L’entreprise qui ne se posera pas la question de la valeur ne survivra pas!
Emmanuelle Duez

Emmanuelle DuezThe Boson Project

Toutes vos observations et études vous ont aussi aidée à capter ce que vous appelez des «signaux faibles», mais dont il faut tenir compte…

«On voit, notamment, que nous sommes face à une transformation du travail qui n’est pas simple à gérer. Beaucoup, dont des cadres, ont coupé le lien émotionnel avec leur entreprise, l’éloignement a fait baisser la charge mentale, chuter la pression de la performance… Mais cela au prix d’une désagrégation du corps social. Dans le secteur bancaire, 20% des salariés interrogés disent qu’avoir coupé le lien émotionnel avec leur entreprise leur a fait du bien. Là, il y a danger, car, quand le lien est coupé, il n’est pas facile à renouer. La reprise de pouvoir des entreprises sur leur proposition de valeur est donc délicate.
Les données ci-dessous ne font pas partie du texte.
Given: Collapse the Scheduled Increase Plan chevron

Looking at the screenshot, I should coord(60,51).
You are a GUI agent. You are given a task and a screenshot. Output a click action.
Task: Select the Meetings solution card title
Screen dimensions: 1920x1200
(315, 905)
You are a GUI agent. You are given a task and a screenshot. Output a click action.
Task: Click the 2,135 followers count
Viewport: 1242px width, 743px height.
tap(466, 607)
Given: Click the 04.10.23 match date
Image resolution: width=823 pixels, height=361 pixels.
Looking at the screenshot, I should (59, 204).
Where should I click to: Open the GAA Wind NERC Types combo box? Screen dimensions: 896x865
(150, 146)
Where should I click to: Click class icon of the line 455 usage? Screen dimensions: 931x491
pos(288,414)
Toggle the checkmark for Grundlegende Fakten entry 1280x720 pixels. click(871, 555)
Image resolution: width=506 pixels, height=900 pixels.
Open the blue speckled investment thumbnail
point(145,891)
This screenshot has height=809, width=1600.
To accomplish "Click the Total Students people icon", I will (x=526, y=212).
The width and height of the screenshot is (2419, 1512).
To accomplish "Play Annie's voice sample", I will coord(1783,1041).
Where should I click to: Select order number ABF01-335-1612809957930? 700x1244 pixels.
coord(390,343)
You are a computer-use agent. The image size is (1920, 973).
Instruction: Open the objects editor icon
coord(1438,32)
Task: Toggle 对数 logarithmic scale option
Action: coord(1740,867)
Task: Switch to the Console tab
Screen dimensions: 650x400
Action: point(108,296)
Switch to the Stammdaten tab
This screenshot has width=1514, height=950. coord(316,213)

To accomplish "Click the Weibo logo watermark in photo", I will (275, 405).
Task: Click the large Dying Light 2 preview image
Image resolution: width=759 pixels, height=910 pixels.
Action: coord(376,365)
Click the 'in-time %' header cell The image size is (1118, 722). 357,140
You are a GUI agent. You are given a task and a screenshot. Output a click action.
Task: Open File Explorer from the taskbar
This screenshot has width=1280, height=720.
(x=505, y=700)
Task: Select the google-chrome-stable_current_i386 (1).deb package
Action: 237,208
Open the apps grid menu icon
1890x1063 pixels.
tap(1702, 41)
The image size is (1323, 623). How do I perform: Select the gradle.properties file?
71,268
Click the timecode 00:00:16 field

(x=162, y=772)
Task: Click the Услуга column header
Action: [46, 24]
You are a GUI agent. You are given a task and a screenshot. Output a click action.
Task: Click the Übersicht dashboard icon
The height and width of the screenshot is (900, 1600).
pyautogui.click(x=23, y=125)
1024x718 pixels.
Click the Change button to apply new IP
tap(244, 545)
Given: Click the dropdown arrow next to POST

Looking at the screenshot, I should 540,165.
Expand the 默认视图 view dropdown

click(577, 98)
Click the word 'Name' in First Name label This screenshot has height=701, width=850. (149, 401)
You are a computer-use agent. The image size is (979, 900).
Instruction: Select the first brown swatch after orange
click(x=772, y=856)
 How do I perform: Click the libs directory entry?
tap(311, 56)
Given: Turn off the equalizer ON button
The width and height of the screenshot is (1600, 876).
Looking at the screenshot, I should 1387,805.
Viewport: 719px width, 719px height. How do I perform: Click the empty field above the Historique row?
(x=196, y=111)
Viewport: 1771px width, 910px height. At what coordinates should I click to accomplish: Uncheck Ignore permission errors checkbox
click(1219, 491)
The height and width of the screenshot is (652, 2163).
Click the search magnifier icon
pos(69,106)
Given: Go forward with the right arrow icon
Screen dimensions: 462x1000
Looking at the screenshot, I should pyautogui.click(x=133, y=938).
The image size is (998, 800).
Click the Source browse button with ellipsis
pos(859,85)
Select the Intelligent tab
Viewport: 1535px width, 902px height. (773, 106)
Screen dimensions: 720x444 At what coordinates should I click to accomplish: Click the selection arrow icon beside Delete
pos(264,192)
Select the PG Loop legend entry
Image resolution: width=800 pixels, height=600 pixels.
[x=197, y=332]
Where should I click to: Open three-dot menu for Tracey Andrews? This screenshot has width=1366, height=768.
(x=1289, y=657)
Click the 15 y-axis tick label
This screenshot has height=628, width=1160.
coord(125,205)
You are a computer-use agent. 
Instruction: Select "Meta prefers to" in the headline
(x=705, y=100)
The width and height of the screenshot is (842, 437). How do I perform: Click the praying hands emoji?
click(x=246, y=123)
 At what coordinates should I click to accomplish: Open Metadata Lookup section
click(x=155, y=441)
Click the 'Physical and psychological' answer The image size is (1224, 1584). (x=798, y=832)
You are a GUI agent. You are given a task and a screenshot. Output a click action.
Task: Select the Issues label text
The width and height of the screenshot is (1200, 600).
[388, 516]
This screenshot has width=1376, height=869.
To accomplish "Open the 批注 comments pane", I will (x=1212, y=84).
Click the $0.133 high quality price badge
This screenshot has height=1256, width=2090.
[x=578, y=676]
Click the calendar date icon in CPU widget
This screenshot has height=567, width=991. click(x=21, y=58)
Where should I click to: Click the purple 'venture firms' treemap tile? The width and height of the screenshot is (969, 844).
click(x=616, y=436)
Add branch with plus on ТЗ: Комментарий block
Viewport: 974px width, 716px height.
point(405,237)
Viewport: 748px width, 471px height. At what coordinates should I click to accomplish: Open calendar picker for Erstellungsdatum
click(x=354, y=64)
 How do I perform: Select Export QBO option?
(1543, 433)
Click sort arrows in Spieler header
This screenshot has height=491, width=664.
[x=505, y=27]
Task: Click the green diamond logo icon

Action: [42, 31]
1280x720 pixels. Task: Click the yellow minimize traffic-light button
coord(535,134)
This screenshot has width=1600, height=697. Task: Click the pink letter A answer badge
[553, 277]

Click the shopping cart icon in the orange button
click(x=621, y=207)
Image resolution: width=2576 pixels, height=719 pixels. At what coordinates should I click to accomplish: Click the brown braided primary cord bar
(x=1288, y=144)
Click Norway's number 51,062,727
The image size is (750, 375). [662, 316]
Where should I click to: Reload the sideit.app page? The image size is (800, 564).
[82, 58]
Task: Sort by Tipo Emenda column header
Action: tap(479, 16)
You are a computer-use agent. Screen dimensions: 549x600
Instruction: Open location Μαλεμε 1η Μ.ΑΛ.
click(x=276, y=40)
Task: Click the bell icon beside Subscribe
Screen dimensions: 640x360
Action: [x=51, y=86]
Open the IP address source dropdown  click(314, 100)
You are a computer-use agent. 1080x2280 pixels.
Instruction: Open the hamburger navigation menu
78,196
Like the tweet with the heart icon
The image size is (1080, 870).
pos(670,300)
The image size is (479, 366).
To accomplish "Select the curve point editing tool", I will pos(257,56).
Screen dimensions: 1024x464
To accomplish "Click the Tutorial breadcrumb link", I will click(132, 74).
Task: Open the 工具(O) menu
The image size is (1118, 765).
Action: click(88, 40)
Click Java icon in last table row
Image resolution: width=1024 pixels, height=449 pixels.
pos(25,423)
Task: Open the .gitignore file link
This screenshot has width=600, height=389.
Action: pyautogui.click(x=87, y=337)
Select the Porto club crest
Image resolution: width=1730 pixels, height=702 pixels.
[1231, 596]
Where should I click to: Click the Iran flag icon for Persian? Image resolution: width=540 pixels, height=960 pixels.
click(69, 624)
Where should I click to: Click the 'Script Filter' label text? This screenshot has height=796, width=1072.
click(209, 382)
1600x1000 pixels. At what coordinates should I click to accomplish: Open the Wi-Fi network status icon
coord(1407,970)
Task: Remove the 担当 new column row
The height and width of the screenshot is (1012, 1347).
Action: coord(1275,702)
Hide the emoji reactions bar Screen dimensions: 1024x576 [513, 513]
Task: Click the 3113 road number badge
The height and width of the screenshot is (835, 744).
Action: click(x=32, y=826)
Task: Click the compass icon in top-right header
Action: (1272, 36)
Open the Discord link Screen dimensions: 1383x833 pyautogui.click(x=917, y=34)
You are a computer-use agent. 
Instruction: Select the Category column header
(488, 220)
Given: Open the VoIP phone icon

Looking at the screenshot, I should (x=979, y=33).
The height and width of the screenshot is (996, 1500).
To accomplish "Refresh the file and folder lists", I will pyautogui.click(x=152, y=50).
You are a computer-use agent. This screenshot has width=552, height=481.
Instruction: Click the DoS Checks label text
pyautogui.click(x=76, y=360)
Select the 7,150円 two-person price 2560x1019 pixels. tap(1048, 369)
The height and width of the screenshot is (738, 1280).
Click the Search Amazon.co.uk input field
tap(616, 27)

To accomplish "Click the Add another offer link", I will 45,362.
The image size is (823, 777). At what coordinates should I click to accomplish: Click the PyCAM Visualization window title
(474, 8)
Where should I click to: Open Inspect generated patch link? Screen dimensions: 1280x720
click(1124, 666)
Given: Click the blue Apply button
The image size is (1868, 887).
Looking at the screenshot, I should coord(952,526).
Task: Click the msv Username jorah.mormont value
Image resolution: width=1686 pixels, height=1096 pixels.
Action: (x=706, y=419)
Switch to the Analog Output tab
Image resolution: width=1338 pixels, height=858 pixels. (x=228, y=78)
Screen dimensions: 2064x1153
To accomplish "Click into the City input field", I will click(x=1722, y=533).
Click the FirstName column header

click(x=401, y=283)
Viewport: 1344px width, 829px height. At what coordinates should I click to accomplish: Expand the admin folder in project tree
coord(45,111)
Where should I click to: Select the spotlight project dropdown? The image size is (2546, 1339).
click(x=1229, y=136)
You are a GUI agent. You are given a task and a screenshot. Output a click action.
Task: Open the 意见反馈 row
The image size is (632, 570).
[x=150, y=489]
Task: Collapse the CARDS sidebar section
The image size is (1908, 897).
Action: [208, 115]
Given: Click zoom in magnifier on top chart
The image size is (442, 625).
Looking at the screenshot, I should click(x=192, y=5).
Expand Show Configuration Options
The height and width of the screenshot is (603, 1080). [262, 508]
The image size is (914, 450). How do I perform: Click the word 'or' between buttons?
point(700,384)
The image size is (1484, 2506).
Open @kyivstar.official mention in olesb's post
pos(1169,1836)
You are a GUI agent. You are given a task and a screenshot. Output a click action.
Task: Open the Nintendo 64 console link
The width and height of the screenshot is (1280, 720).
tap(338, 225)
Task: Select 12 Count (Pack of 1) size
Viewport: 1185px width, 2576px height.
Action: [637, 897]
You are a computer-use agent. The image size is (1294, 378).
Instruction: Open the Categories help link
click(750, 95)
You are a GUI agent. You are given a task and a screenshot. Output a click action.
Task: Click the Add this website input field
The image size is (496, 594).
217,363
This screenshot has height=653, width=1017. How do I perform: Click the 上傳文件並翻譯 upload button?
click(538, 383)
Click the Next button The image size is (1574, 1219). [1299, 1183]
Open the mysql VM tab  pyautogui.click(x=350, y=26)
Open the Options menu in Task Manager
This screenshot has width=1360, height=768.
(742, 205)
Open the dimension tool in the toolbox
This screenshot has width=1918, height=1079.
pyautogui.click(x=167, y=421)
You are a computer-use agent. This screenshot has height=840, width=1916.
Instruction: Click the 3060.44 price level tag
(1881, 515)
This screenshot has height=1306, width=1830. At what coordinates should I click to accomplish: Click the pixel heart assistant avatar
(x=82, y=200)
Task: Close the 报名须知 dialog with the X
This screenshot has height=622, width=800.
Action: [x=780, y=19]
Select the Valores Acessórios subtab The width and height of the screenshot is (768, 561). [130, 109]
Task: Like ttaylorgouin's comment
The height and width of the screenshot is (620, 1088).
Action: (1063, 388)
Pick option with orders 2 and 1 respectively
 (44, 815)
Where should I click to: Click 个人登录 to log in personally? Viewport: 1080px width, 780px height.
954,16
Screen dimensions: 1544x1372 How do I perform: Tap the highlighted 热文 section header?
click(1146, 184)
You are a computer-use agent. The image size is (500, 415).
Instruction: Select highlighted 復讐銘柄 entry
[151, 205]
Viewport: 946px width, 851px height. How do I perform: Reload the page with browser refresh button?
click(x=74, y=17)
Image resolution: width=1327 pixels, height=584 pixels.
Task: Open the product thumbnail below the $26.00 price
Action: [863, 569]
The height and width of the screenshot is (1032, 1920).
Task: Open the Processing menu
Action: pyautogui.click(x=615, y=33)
Vous parlez même d’une révolution de la valeur…

«On est à l’aube de ce macrodéfi, qui est une affaire de patrons, pas de politiques! Quand on évoque un horizon business à 30 ans, on se pose inévitablement la question de la valeur. Et elle est centrale pour les zoomers. L’entreprise qui ne se la posera pas ne survivra pas!»